Emotional Eating

What is Emotional Eating ?

Many of us are emotional eaters at heart ! We eat because we are celebrating, we eat because we are commiserating. We eat because we are bored or we eat because we are lonely.

However when our eating patterns have an adverse impact on our lives, we need to look at ‘what in fact is eating us ?’

This form of Emotional Eating occurs when an individual uses behaviour with food to change or manage their feelings.

In many cases the person does not know how or what they are feeling, what they do know is they can feel tension in their body and this tension will cease once they eat .

Emotional Eaters tend to …

  • Be confused about how they feel
  • Have difficulty naming feelings
  • Have difficulty managing their feelings
  • Have difficulty with a specific feeling (often feel fat instead)
  • Do not feel entitled to have certain feelings
  • Have difficulty expressing feelings.

 

Emotional Eaters tend to eat to…

  • Hide or cope with negative or bad feelings
  • Bring suppressed feelings to the surface
  • Feed a hungry heart
  • Deal with stress (real or perceived)
  • Deal with self abuse
  • Deal with trauma
  • Deal with Boredom, Anxiety, Loneliness, Fear, loss etc….
What is the Difference Between Emotional Hunger and Physical Hunger ?

There are distinct differences between a physical cue for hunger from the body and an emotional cue for hunger.

Physical Hunger……

  • Starts in the stomach
  • Is very gradual
  • Does not have to be for a specific food
  • Individual tends to eat when they are hungry and stop when full.

Emotional Hunger…

  • Starts in the mouth or head
  • Its very quick
  • Usually its about a specific food
  • Individual doesn’t usually stop when they feel full if in fact they get to feel full at all
  • Individuals tend to Feel guilty after eating.

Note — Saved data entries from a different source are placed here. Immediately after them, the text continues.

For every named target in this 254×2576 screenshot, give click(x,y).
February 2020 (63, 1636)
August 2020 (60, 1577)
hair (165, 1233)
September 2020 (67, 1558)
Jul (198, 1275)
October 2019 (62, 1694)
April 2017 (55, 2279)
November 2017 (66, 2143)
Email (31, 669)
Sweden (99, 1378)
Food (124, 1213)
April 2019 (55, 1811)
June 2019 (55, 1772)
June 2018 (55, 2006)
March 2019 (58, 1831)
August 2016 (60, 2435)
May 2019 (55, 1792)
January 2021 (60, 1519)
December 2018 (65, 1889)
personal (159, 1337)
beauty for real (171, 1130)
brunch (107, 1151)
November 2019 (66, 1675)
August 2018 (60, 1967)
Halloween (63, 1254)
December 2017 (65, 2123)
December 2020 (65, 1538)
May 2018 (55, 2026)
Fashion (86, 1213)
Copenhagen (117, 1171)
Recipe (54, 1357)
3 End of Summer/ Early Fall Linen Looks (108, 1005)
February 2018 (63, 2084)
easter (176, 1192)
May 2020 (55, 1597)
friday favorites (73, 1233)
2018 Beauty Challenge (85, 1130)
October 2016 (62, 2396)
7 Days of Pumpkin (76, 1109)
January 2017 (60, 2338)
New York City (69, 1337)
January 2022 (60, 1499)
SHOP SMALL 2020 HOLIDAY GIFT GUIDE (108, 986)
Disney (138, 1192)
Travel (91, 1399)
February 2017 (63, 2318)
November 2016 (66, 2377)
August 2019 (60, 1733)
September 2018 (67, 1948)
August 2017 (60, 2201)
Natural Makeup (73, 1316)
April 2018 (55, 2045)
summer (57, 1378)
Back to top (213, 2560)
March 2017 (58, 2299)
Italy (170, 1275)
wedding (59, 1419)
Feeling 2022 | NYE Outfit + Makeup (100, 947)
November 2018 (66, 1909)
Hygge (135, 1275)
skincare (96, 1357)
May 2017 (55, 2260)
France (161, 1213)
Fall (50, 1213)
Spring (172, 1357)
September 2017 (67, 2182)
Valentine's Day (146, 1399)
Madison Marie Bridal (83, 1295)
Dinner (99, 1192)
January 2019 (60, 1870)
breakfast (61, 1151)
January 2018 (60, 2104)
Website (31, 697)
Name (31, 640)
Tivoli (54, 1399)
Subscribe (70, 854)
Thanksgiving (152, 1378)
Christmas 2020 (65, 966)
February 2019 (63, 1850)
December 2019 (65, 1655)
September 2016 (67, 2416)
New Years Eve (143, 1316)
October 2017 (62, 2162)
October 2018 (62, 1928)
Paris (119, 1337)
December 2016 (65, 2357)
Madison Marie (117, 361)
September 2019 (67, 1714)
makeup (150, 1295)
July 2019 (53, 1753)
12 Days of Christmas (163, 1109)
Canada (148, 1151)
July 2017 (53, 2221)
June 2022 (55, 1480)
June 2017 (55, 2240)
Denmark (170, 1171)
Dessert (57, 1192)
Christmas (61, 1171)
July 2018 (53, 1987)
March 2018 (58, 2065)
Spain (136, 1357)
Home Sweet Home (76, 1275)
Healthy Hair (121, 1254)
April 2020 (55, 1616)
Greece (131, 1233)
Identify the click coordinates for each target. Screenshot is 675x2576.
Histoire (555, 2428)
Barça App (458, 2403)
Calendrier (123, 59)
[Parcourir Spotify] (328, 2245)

SO HOW DO YOU CHANGE EMOTIONAL EATING PATTERNS ?

First it is important to know You are entitled to feel everything you feel ! Whether its fear, anger, guilt or shame, you are entitled to feel it ! This is the first step to addressing emotional eating. Take ownership of what you are feeling no matter what ! Feelings are like signalling systems , they are an attempt by your body to get your attention. I believe it is best not to label feelings as good or bad as they are showing you something that you need to acknowledge . Feelings are also like children – they need to be heard !.

The following are some tips on how to deal with emotional eating.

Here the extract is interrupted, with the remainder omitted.